## Activity
Set down the line containing "Image resolution: width=284" and every line that follows it in the listing below, exactly as written and with nothing added.

## Dataset extract
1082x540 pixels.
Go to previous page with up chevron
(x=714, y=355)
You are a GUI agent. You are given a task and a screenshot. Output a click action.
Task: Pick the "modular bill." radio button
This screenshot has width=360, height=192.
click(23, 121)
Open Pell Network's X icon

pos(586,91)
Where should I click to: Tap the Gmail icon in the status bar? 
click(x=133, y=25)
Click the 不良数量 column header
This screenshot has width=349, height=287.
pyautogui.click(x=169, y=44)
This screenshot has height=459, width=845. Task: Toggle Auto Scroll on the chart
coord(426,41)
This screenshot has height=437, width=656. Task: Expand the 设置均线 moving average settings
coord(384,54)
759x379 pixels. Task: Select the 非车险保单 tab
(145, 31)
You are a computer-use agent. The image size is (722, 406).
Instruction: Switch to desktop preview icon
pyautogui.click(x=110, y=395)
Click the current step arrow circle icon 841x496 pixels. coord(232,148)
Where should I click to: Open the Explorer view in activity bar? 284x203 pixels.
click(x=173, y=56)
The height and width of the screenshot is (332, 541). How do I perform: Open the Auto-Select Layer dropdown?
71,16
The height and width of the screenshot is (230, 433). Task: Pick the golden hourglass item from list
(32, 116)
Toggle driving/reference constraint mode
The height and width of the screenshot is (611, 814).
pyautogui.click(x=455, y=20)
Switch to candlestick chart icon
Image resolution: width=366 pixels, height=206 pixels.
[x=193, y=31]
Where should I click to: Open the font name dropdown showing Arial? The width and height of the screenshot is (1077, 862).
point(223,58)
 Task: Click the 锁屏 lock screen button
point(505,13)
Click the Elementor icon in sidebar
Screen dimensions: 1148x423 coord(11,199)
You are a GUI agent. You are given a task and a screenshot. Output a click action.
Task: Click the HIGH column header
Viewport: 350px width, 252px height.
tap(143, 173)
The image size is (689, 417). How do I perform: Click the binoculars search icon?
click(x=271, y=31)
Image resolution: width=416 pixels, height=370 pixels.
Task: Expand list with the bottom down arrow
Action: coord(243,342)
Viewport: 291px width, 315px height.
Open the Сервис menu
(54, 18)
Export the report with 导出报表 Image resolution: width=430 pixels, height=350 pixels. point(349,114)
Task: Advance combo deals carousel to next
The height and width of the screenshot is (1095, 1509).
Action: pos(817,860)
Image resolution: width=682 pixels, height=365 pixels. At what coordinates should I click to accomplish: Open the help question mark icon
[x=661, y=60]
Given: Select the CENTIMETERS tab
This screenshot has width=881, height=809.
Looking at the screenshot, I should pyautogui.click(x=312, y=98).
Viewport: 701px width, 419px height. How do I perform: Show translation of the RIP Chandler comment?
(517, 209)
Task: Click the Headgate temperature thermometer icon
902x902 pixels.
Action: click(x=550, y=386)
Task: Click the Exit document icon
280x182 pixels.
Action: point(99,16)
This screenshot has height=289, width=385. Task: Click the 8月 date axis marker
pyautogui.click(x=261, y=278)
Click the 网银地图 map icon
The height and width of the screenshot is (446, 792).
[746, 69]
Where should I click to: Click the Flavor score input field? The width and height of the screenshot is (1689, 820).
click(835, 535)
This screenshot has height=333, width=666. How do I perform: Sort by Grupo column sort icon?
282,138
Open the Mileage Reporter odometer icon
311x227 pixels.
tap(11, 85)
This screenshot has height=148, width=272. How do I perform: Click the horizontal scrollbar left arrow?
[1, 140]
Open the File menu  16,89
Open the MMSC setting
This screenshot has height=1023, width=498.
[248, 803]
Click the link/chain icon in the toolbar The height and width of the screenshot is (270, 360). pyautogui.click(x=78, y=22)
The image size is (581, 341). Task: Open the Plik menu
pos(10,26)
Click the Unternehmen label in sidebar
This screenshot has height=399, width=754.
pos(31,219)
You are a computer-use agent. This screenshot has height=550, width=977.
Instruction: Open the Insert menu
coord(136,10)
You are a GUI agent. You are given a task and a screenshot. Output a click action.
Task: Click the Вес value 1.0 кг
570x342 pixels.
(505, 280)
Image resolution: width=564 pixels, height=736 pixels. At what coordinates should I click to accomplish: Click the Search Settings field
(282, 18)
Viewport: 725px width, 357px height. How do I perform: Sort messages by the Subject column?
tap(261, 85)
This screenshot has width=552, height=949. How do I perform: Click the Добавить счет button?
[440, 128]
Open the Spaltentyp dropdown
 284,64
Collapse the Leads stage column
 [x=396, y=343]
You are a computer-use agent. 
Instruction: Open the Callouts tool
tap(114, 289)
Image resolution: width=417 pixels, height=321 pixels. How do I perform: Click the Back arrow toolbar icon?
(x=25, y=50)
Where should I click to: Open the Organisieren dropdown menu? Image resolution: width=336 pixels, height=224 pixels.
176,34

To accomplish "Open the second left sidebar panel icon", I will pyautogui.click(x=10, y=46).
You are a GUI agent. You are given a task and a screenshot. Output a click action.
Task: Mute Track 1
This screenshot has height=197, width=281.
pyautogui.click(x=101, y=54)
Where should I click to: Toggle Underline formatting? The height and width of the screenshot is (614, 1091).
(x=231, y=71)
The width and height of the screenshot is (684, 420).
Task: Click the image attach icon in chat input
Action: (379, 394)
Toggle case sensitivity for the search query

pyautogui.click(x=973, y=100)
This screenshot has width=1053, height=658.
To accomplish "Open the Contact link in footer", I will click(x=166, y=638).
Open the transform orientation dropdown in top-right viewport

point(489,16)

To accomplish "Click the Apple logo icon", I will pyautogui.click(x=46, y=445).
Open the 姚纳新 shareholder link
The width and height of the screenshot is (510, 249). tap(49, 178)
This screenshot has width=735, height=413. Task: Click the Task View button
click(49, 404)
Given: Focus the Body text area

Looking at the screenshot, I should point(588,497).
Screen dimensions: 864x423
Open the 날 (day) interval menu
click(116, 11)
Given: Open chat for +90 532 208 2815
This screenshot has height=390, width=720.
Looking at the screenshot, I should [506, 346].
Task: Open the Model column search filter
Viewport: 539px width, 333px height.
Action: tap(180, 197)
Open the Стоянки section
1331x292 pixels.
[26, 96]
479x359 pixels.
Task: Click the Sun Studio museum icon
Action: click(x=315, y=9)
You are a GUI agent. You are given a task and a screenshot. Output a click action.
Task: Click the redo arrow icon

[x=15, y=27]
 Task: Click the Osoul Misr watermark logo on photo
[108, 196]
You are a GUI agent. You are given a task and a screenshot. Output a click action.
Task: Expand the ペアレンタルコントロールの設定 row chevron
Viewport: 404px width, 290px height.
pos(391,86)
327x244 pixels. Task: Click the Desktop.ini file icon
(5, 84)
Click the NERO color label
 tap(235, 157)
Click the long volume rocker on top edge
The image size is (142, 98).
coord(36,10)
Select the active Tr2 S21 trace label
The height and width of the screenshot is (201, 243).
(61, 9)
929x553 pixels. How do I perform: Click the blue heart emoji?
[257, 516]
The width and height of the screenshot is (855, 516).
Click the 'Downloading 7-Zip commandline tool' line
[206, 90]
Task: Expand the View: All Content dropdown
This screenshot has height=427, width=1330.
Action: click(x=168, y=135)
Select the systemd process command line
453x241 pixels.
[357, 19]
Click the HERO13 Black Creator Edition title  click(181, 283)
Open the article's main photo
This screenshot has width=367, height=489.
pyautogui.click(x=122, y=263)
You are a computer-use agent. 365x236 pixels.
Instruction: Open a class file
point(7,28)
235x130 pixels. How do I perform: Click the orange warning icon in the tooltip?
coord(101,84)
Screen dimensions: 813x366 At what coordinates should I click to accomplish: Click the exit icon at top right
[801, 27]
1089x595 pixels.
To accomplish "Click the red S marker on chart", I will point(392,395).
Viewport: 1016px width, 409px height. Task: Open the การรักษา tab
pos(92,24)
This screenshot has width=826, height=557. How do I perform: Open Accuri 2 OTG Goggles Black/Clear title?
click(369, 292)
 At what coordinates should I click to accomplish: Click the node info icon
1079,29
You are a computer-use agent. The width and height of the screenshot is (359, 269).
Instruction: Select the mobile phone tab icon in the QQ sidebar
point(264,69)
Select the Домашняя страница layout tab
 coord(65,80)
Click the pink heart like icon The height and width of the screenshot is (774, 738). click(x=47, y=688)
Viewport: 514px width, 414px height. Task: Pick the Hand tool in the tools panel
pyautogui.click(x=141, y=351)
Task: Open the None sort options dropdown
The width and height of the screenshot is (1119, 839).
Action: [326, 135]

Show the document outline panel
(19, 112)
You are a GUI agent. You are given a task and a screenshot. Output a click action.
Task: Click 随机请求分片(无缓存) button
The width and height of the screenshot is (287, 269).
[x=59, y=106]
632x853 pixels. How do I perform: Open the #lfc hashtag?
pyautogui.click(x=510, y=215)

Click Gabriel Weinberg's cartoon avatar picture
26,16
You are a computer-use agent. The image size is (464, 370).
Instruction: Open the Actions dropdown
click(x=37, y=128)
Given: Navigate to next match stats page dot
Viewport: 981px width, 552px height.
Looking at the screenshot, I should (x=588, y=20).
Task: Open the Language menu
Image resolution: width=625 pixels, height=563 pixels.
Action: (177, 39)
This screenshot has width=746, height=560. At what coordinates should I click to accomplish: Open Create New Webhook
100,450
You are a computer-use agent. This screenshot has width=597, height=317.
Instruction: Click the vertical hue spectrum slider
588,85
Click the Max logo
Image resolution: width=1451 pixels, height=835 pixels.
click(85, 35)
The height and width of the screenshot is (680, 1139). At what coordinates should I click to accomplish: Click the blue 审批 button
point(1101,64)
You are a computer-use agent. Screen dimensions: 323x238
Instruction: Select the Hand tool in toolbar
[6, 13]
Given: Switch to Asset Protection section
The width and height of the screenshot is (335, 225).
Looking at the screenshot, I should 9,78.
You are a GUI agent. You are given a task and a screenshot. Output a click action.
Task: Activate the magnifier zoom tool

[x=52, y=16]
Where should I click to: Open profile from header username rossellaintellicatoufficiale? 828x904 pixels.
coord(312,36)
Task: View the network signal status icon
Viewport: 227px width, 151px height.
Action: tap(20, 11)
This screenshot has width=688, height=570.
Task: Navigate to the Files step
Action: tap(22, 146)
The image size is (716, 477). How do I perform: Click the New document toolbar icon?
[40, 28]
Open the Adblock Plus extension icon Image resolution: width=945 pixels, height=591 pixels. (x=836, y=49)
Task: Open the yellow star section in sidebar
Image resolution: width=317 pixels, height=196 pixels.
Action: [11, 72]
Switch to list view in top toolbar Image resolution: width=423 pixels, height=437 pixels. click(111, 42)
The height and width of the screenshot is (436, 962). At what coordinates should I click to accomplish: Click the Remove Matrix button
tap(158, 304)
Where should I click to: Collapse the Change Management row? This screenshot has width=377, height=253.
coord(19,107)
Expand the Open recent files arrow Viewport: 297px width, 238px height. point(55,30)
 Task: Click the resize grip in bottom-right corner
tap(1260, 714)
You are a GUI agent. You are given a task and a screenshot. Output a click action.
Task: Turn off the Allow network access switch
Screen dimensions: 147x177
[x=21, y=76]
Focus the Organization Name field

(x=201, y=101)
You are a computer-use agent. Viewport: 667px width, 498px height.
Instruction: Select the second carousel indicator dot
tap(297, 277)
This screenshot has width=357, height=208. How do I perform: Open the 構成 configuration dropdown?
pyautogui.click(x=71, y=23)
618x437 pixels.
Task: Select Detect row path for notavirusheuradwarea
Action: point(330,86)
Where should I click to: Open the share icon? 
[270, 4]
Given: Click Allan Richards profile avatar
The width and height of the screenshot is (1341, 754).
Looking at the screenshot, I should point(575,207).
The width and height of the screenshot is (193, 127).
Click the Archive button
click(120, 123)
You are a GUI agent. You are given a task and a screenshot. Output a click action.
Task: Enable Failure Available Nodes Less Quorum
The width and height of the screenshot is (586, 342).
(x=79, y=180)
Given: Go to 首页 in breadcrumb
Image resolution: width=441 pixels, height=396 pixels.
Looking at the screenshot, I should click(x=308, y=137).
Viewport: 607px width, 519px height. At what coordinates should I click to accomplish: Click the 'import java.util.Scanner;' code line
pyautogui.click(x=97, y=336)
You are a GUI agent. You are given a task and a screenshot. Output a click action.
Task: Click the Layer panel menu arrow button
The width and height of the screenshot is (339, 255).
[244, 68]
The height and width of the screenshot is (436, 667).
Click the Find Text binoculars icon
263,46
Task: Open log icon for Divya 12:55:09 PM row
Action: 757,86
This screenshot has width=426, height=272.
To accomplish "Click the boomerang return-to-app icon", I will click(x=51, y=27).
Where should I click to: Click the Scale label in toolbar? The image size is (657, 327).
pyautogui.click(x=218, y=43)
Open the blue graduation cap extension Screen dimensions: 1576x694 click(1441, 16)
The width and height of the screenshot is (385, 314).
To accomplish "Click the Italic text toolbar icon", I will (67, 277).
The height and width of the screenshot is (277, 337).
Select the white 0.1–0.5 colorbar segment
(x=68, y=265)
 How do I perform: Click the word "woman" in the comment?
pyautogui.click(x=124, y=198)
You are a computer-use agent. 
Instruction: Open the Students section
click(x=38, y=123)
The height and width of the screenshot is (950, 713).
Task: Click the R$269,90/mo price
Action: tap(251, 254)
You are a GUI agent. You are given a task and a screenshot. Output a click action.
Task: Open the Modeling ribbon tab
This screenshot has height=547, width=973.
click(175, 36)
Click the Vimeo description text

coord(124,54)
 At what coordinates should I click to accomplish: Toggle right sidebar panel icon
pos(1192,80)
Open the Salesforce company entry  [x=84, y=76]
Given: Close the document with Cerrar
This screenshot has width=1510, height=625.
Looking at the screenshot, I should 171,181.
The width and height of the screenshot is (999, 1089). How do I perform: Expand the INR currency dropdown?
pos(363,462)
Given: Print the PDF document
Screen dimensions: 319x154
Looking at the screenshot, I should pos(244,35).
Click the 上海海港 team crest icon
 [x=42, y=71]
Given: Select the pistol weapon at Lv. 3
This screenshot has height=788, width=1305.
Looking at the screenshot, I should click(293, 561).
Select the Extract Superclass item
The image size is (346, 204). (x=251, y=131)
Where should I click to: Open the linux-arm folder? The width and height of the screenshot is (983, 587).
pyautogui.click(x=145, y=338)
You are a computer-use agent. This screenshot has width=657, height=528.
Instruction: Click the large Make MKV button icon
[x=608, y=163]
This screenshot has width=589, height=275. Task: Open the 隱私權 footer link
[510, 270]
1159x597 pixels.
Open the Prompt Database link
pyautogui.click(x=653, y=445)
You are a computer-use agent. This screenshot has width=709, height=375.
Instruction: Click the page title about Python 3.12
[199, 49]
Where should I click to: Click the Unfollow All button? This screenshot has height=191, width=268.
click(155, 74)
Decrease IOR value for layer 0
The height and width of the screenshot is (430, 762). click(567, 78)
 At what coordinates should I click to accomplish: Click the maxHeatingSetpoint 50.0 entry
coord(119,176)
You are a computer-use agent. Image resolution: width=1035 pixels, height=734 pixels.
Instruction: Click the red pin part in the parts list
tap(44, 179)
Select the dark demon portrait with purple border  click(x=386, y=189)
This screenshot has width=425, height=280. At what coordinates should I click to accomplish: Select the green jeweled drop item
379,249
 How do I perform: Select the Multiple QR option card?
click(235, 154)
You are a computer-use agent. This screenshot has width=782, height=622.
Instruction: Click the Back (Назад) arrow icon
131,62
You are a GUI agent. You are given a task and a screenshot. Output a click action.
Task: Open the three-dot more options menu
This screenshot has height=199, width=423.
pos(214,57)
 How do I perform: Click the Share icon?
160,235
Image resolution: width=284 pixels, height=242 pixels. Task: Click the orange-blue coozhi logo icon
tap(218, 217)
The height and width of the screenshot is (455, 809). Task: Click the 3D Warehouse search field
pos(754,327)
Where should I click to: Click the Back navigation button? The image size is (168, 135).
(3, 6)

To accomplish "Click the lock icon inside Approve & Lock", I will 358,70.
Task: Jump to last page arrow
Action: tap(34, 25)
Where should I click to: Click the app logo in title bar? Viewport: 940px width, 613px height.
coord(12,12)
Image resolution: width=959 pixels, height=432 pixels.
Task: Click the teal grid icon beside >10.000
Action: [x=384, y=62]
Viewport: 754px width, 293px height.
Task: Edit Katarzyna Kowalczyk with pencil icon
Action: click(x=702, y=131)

## Exercise output
Image resolution: width=284 pixels, height=242 pixels. Task: Click the orange-blue coozhi logo icon
tap(218, 217)
The height and width of the screenshot is (455, 809). Task: Click the 3D Warehouse search field
pos(754,327)
Where should I click to: Click the Back navigation button? The image size is (168, 135).
(3, 6)

To accomplish "Click the lock icon inside Approve & Lock", I will 358,70.
Task: Jump to last page arrow
Action: tap(34, 25)
Where should I click to: Click the app logo in title bar? Viewport: 940px width, 613px height.
coord(12,12)
Image resolution: width=959 pixels, height=432 pixels.
Task: Click the teal grid icon beside >10.000
Action: [x=384, y=62]
Viewport: 754px width, 293px height.
Task: Edit Katarzyna Kowalczyk with pencil icon
Action: click(x=702, y=131)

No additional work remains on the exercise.